Mobile County has added 533 new COVID-19 cases within the last week and 63 on Wednesday. There have been 3,697 confirmed coronavirus cases in Mobile County as of Wednesday.
Councilman John Williams spoke of his concerns over what he identified as vague language in the ordinance, including that masks be made of “suitable fabric,” and he said it’s unfair for police officers to have to decide what fabric is suitable.
Williams was the sole no vote on passage of the ordinance.
“The doctors have written the prescription. We need to take the prescription,” said Councilman Joel Daves before the vote, speaking in favor of the ordinance.
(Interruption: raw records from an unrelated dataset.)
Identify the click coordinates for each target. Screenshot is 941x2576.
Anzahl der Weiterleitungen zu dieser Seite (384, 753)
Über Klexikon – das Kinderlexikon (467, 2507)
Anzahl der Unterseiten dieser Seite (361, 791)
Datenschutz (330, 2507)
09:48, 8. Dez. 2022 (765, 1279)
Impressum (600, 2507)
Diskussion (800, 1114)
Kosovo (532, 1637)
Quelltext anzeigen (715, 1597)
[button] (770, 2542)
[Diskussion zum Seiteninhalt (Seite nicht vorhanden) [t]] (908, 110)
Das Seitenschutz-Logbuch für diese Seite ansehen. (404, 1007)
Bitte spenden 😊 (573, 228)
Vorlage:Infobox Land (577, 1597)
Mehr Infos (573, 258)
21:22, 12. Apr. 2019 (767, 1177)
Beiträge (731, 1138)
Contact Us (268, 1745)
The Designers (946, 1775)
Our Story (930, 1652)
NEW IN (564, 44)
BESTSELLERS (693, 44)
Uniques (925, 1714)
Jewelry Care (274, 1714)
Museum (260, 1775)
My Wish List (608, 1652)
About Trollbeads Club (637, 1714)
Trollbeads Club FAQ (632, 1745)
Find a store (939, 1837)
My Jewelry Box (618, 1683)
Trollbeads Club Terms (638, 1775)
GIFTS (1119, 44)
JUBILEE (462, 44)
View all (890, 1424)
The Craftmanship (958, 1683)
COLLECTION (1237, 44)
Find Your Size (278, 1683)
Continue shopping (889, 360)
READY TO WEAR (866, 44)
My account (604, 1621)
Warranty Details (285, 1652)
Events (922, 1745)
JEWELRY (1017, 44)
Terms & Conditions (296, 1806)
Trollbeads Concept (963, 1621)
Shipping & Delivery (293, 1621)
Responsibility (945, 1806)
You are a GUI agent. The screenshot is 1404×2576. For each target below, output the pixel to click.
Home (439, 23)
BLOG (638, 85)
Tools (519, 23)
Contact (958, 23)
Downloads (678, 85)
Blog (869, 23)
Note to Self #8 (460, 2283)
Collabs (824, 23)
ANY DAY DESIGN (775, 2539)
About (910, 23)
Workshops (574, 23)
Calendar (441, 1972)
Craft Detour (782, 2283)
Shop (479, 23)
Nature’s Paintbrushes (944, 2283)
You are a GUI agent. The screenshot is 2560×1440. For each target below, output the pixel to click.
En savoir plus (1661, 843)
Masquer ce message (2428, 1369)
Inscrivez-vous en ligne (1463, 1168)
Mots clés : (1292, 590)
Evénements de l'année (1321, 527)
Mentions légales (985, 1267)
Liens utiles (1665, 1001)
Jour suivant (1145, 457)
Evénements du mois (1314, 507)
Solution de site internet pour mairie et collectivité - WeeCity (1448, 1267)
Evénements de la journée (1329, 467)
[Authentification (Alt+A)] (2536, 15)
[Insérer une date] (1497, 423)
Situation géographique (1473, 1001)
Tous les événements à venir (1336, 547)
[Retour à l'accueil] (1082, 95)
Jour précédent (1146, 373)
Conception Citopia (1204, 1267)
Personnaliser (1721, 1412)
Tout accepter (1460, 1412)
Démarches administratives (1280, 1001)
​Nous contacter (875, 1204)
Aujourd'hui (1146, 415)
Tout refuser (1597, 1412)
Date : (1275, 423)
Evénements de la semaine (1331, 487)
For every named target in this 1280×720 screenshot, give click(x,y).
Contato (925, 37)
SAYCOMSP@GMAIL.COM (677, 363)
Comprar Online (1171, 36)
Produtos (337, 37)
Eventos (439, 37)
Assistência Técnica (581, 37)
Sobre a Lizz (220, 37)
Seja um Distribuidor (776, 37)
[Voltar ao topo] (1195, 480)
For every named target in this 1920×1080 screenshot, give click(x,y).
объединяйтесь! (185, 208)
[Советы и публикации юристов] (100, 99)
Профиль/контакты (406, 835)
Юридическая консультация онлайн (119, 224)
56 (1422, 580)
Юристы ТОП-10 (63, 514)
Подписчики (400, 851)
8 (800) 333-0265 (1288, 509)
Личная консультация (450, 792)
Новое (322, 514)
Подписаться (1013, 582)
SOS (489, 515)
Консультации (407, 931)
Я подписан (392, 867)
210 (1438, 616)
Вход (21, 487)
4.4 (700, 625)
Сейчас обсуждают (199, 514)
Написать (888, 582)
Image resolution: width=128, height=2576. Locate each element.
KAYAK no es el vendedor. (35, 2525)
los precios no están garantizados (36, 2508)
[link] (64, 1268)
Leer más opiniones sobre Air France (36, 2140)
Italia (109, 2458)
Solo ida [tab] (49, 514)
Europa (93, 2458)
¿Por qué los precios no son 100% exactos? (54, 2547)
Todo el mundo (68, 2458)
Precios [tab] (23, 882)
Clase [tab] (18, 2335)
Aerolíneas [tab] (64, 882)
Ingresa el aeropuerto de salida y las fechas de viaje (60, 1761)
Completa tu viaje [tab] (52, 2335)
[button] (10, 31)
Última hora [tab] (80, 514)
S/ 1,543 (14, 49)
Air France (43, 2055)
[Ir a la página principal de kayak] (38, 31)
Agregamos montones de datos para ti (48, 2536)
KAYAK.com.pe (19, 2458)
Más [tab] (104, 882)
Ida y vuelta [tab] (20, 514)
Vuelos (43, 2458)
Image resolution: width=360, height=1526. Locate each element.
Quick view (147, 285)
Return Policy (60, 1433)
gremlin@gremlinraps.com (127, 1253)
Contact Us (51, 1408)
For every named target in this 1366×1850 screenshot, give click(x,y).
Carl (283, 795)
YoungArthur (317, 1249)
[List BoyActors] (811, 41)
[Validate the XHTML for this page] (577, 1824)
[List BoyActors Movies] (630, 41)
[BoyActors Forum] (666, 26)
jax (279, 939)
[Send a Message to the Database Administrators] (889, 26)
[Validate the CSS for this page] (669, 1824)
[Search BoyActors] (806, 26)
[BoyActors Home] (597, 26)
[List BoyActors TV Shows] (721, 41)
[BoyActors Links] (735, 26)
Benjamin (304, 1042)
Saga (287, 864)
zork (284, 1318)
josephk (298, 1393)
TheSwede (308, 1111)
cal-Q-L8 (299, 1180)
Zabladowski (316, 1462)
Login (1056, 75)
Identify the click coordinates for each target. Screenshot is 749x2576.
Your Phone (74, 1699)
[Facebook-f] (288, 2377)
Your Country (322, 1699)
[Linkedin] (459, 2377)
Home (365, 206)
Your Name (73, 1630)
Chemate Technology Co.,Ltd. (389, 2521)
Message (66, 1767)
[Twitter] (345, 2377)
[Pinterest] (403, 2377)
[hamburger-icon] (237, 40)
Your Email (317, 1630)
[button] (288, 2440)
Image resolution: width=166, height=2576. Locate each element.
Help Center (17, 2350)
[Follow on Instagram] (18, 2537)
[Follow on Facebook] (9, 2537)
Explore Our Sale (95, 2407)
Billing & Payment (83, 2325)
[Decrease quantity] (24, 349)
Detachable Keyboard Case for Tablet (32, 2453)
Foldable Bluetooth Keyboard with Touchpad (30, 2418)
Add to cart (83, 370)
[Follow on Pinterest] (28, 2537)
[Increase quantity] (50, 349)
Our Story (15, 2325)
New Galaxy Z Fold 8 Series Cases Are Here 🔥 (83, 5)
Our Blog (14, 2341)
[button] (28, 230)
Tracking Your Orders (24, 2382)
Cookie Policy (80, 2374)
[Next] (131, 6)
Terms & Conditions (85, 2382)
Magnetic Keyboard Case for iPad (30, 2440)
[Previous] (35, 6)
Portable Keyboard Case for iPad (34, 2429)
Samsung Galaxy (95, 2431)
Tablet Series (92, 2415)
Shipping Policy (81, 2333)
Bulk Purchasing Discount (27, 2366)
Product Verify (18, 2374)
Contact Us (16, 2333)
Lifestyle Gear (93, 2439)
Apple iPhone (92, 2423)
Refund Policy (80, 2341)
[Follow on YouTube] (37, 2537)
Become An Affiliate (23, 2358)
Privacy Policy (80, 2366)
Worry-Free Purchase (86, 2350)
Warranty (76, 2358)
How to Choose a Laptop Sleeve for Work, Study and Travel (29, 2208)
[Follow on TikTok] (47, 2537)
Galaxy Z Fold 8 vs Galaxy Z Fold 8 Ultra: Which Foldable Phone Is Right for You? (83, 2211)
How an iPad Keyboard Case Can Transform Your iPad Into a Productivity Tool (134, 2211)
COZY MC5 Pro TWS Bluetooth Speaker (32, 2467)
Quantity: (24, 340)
If the city waits until the hospitals are filled with COVID-19 patients it will be too late, he said.
Councilwoman Bess Rich said it’s a matter of the health and wellbeing of the citizens of Mobile.
“We can’t afford to shut down, and if this helps to limit the exposure and the stress on our hospitals, and on our health care officials, then it is the least we can do,” said Councilwoman Bess Rich.
Councilwoman Gina Gregory said that while she hates the idea of forcing the people to wear masks, she believes it’s needed to slow the spread of the virus.
“We got the numbers in from the health department. More cases were diagnosed this week. More people are in the hospital. It is not a hoax,” Gregory said.
Councilman C.J. Small, who is also president and funeral director at Small’s Mortuary Service, said he’s not a first-responder, but he is a “last responder” and that “the horror stories that I hear when I have different families coming to my office is very, very sad.”
Heather Hardesty, a resident of Saraland in Mobile County, spoke against the measure and falsely claimed to council members prior to the vote that COVID-19 is a “hoax” and began “the very day the unsubstantiated claims of impeachment against our president ended.”
Hardesty was one of several who spoke out against a mask order, some calling it “tyranny,” while several members of the public spoke in support of the mask ordinance as well.
One man from the public who declined to give his name and address told Council members he didn’t want to identify himself because of concern over “the pinko commies that let Antifa in here.” The council declined to let him speak without identifying himself, as is required of all speakers.
“I can assure you that our effort is going to be to help our citizens comply with this order,” Stimpson said after the vote.
Earlier this week, the city bought 4,000 masks, which police officers will be able to hand out to the public, Stimpson said. Another 10,000 masks have been ordered and are to be delivered soon, he said.
“We look forward to working with everybody in the community to make this work, and I really believe that we can make it work,” Stimpson said.
After the council meeting was closed, a woman in attendance, apparently seated in the public seating area, could be heard to yell “Heil Hitler,” drawing disbelief from some council members, who could be heard on a video of the meeting.